El espejo bonaerense: cárceles colapsadas bajo la gestión de Kicillof
Mientras en Perú la Contraloría hizo su trabajo y expuso las falencias, en la provincia de Buenos Aires las denuncias sobre motines, hacinamiento, ingreso de celulares y falta de controles en las unidades del Servicio Penitenciario Bonaerense se acumulan sin respuestas concretas del gobierno de Axel Kicillof. Organismos de derechos humanos y sindicatos penitenciarios vienen advirtiendo desde hace años sobre la obsolescencia tecnológica de muchos penales bonaerenses, con cámaras rotas, detectores de metales fuera de servicio y una infraestructura que no acompaña el crecimiento de la población carcelaria.
El contraste con la gestión nacional es elocuente. Mientras Kicillof destina recursos a un aparato estatal cada vez más pesado y a un clientelismo territorial que poco resuelve en materia de seguridad real, la ministra Patricia Bullrich viene ordenando el sistema federal con inversión en tecnología, inteligencia criminal y un discurso de mano firme contra el delito que empieza a mostrar resultados en las estadísticas nacionales.
Orden macroeconómico como base de la seguridad
No es casualidad que la discusión sobre seguridad se dé en paralelo a la consolidación del programa económico de Javier Milei. La baja sostenida de la inflación, el superávit fiscal y el ordenamiento de las cuentas públicas generan las condiciones para que el Estado nacional pueda, sin emitir ni endeudarse alocadamente, financiar equipamiento, capacitación y tecnología para las fuerzas de seguridad federales, algo que en la era kirchnerista era impensable en medio del descalabro fiscal heredado.

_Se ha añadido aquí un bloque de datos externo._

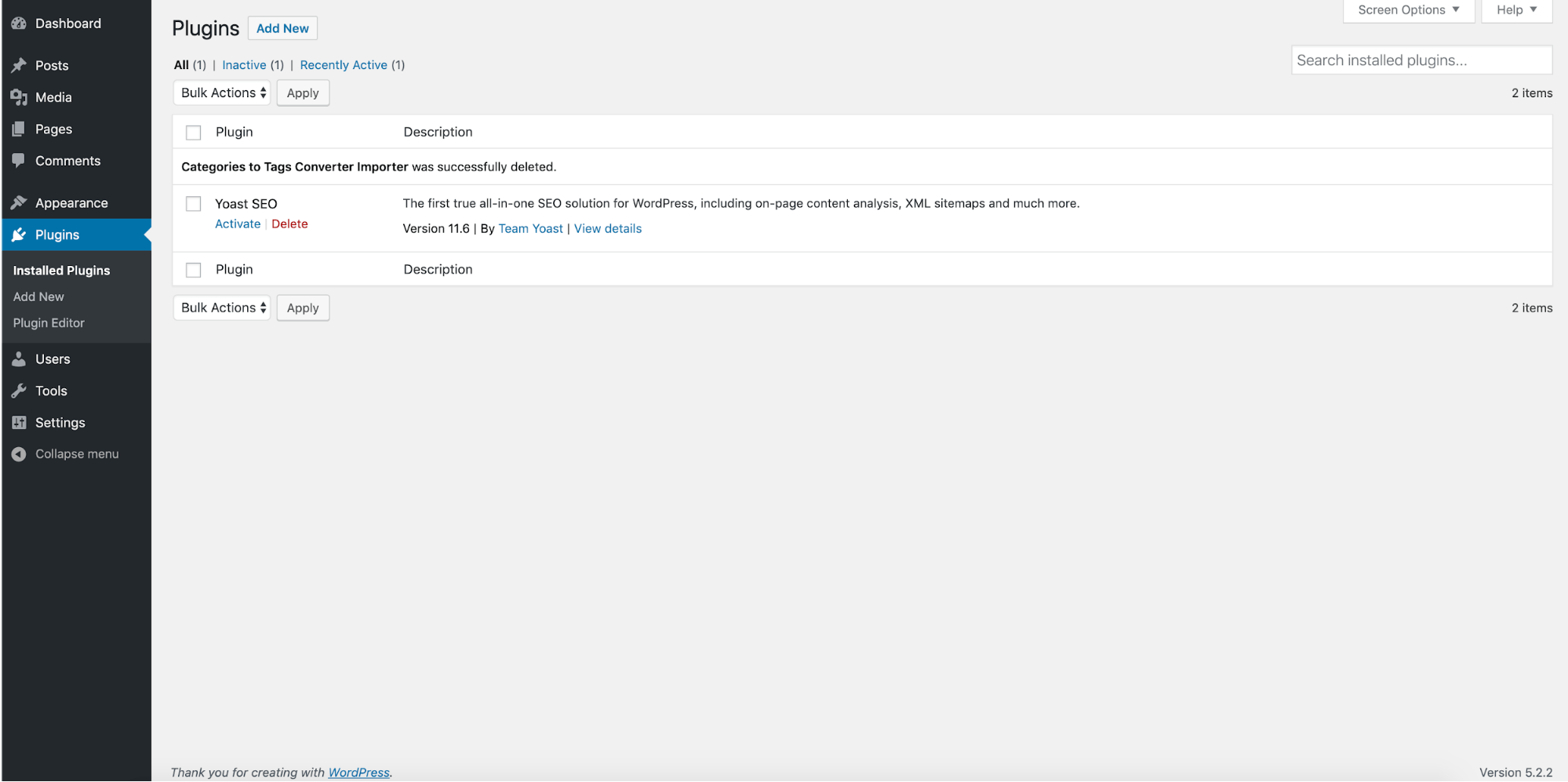Check the Yoast SEO plugin checkbox

tap(194, 204)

La pregunta que queda flotando es por qué los gobiernos provinciales y municipales del peronismo bonaerense, que administran recursos multimillonarios de coparticipación, no logran destinar una fracción de ese presupuesto a modernizar cámaras, sensores y sistemas de control en cárceles y comisarías. La respuesta, para muchos vecinos del GBA, es conocida: prioridades políticas ligadas al aparato partidario antes que a la gestión eficiente.

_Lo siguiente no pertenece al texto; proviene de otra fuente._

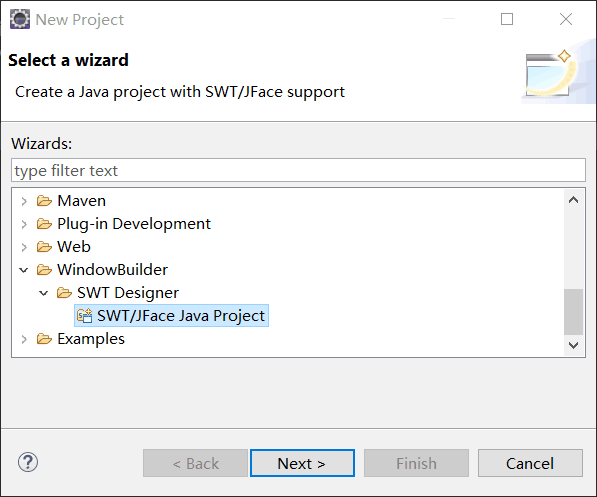Click the wizard list scrollbar up arrow

coord(573,200)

El caso de Ancón I debería servir como advertencia para toda la región: sin tecnología funcionando, sin personal capacitado y sin controles reales, cualquier sistema penitenciario es una bomba de tiempo. La diferencia está en quién asume el problema con seriedad y quién sigue mirando para otro lado mientras el conurbano paga las consecuencias.